How to complete this task:
Among the entries below, one stretch runs from the line that contains "Instruction: Click the empty" through the line that contains "Task: Click the text". Repeat that stretch exactly, ends included, and only that.

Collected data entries
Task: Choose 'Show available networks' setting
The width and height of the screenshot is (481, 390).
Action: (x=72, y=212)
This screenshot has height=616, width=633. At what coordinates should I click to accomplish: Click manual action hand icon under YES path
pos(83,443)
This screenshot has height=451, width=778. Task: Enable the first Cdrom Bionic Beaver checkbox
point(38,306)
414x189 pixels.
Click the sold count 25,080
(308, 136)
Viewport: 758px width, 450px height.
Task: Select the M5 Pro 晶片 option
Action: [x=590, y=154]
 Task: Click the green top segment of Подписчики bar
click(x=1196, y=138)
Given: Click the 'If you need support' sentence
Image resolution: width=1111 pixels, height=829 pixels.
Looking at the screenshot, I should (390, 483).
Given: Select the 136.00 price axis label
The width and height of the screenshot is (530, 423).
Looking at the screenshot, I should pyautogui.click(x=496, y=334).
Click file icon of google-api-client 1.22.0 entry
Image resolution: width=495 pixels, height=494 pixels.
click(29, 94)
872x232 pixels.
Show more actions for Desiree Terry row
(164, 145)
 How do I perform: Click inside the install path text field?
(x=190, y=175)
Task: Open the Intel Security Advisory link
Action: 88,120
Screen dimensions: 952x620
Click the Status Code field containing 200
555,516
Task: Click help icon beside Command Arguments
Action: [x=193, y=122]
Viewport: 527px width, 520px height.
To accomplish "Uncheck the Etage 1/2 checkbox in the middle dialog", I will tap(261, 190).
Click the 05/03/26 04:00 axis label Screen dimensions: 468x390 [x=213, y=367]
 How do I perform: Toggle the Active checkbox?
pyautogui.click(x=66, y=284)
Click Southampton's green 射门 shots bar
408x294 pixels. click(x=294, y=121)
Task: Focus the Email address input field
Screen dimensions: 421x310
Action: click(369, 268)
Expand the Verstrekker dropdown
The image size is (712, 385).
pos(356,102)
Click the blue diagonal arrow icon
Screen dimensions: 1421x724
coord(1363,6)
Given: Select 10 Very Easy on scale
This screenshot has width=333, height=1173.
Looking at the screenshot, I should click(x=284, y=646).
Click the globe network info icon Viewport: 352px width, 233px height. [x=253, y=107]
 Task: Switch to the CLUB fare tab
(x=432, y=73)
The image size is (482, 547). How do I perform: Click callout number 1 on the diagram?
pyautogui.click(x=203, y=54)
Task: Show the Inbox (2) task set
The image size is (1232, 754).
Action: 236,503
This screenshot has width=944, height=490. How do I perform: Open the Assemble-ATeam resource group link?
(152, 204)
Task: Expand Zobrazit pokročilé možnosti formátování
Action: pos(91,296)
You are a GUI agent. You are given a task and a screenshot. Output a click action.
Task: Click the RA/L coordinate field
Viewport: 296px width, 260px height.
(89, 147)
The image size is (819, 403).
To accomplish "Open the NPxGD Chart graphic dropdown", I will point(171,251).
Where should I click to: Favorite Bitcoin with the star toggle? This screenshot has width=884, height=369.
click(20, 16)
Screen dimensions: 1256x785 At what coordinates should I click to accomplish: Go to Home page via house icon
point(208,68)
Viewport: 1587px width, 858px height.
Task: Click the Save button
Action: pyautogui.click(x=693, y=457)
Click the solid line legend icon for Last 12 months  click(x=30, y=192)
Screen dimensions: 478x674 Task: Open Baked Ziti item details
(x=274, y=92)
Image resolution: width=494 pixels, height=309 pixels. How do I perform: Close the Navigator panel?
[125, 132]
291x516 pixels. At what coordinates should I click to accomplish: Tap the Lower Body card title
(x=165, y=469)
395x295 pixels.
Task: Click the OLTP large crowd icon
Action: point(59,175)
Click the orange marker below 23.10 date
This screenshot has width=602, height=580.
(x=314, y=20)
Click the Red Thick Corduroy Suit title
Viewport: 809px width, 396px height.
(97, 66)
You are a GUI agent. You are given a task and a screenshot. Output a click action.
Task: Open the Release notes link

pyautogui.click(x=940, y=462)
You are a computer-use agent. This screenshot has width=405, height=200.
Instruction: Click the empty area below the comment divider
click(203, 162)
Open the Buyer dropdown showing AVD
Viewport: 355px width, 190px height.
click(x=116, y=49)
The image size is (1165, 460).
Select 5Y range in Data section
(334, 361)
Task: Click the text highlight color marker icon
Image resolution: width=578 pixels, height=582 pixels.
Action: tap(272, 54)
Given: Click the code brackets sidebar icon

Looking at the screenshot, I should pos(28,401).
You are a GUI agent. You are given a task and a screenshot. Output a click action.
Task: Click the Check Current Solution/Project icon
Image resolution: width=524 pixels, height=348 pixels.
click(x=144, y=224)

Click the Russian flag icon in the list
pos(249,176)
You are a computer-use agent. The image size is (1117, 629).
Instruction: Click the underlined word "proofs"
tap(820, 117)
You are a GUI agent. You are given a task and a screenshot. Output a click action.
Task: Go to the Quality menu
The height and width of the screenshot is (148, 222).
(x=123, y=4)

Response:
Instruction: Click the empty area below the comment divider
click(203, 162)
Open the Buyer dropdown showing AVD
Viewport: 355px width, 190px height.
click(x=116, y=49)
The image size is (1165, 460).
Select 5Y range in Data section
(334, 361)
Task: Click the text highlight color marker icon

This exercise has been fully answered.